These are both called a variety of common names include 'Starry Night'. 

Here is an excellent write up on them

Both varieties are currently available at cichlidstation.com in various sizes. In the case of the large Bleekeri the pictures are of the actual stock - the others aren't, but pictures are generally available upon request. 


Here is a direct link to the Madagascar Cichlids

If you don't have any luck with your local fish store - feel free to give a call. 

Happy hunting - they are stunning fish, if a bit territorial (and really intolerant of their own species).



Linilou said:


> So ive been looking to get a ''starry night cichlid'' for my new tank, (next year) and now that im doing research I think im about to give up im so confused.
> 
> The first time I saw one, was here, http://badmanstropicalfish.com/cichlid_of_month/Paratilapia_bleekeri.html
> 
> The pictures they have are absolutely GORGEOUS, and i then decided that this, is the fish i shall be getting,
> 
> then with a little more research ive found the Polleni type,
> http://www.seriouslyfish.com/profile.php?genus=Paratilapia&species=polleni&id=565#top
> 
> here it states that there is no such thing as a bleekeri, and that this fish should be and is just the large and small spot polleni.
> 
> heres a website on the other hand stating they they are indeed two diffrent types of fish,
> 
> http://www.cichlidae.com/article.php?id=117
> 
> and now i dont know what to belive?!
> 
> The only thing that im sure of is that I want a 'bleekeri' and not a 'polleni', i just like the way they look better,
> 
> so if they are indeed the same fish, how do i go about buying one?
> 
> If I go to my LFS and ask for one/order one, how am i to be sure they have the right one?
> 
> 
> 
> allthough, ive found this,
> http://www.cichlidstation.com/servlet/the-107/Tropical-freshwater-fish-Paratilapia/Detail
> a website that sells these so called starry night cichlids, the only thing is that its labeled as a polleni, but looks much more like a bleekeri,
> 
> just more to add to the confusion :/


----------



## TheOldSalt

Hey, nice info. Thanks!
I really want some of these someday.


----------



## Linilou

Oh thank you very very much! You all have been so helpfull! In the end, im thinking im going to go with the Bleekeri!

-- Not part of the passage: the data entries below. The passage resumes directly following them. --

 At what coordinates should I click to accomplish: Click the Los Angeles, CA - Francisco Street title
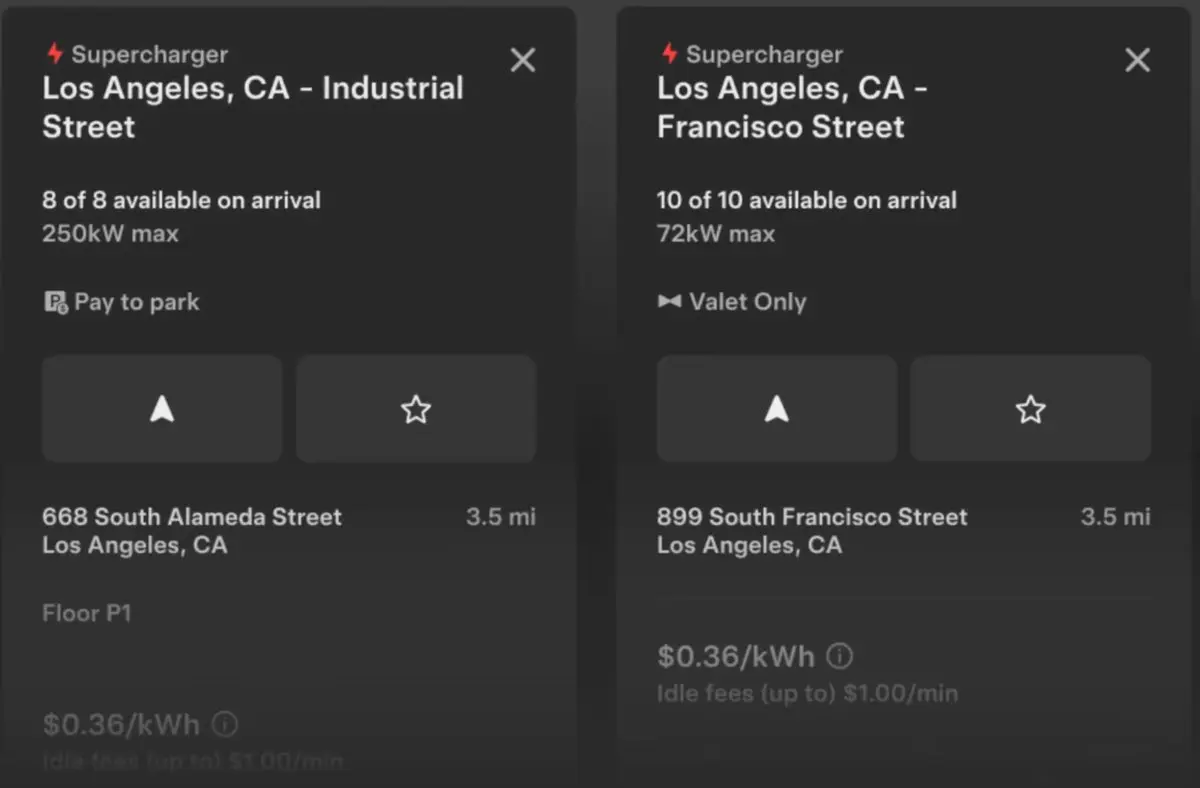793,107
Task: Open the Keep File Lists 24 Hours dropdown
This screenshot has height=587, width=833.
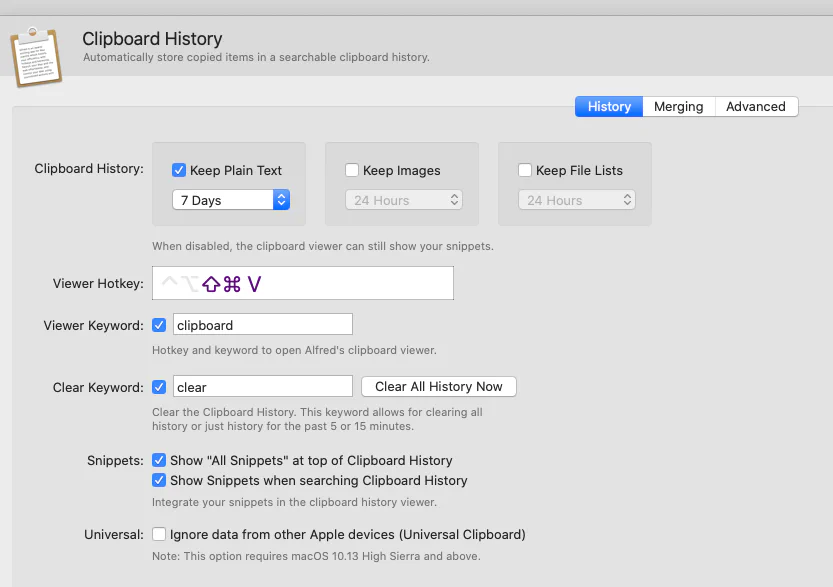Action: [576, 200]
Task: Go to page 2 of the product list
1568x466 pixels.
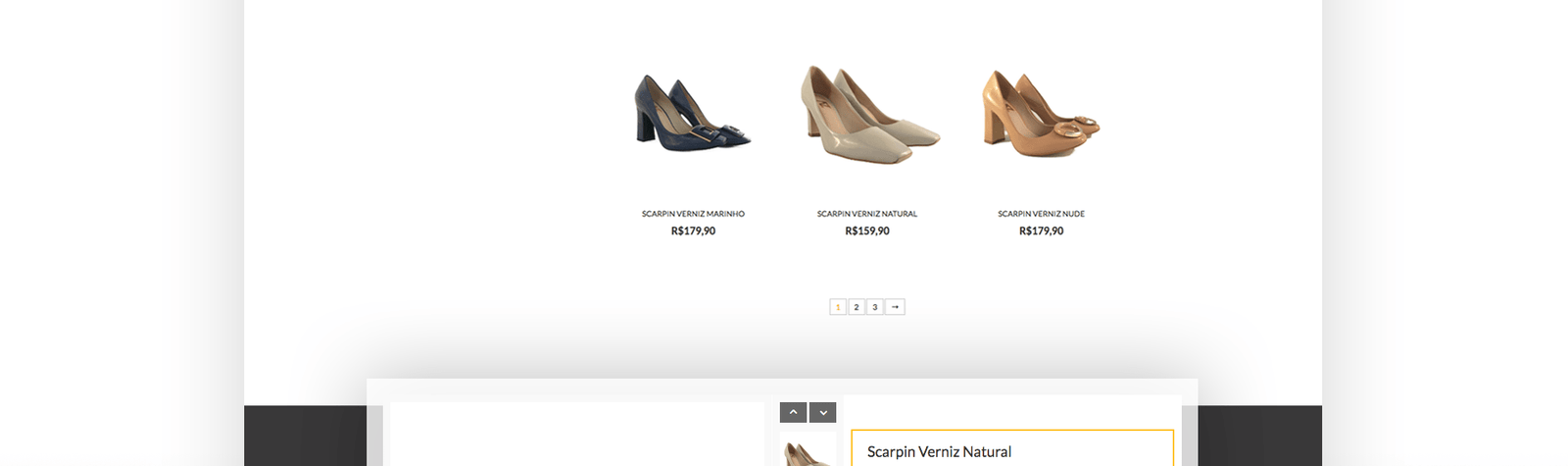Action: click(x=857, y=307)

Thank you for all your posts!


----------



## bleekeri

I know this posting is a couple years old however I am very active with Bleekeri and Polleni...There is a guy in Winnipeg, Manitoba that has a great knowledge of these fish and has taught me alot, so much that I have finally bred these fish. I currently have over 100 bleekeri fry in my tank. All of them are doing very well. Here is a link to his web site and you can contact him through there. His name is Spencer Jack.
http://www.cichlaholic.com/contact.html


----------



## Corwin

Winnipeg you say? I live in Winnipeg, does he have an actual store? because if he does I may just drop in to case out the joint, there arent a ton of really great LFS in this city so it would be good to find another.


----------



## emc7

If you get a chance to hear him speak, take it. Trust him on cichlids, he's an "expert in the field". lol.


----------



## bleekeri

Yes he has a store there. His address is on his website...I buy from him and have to get most of my fish flown in...It would be nice to live in Winnipeg, he has alot of rare and hard to find fish....


----------



## Corwin

yeah i found the location and have intentions of droping by the shop sometime this week


----------



## bleekeri

Let me know what you think of his shop when you get there. I know I will be stopping there next time I am in Winnipeg.


----------



## Corwin

It was nice, he had some rarer fish in my area such as ropefish, and some of the fancier discus. Also his plant selection is excellent and he was quite helpfull with my questions regarding which plants required what, as well as their growth speeds, and where they should go in the tank (foreground, background etc). He also has a HUGE selection of malasian driftwood, most of which remain in pieces the size of your average kitchen table lol. That said the store is only about average (if not slightly smaller) size for a LFS, and he is a bit... curt? I guess thats the right word for it.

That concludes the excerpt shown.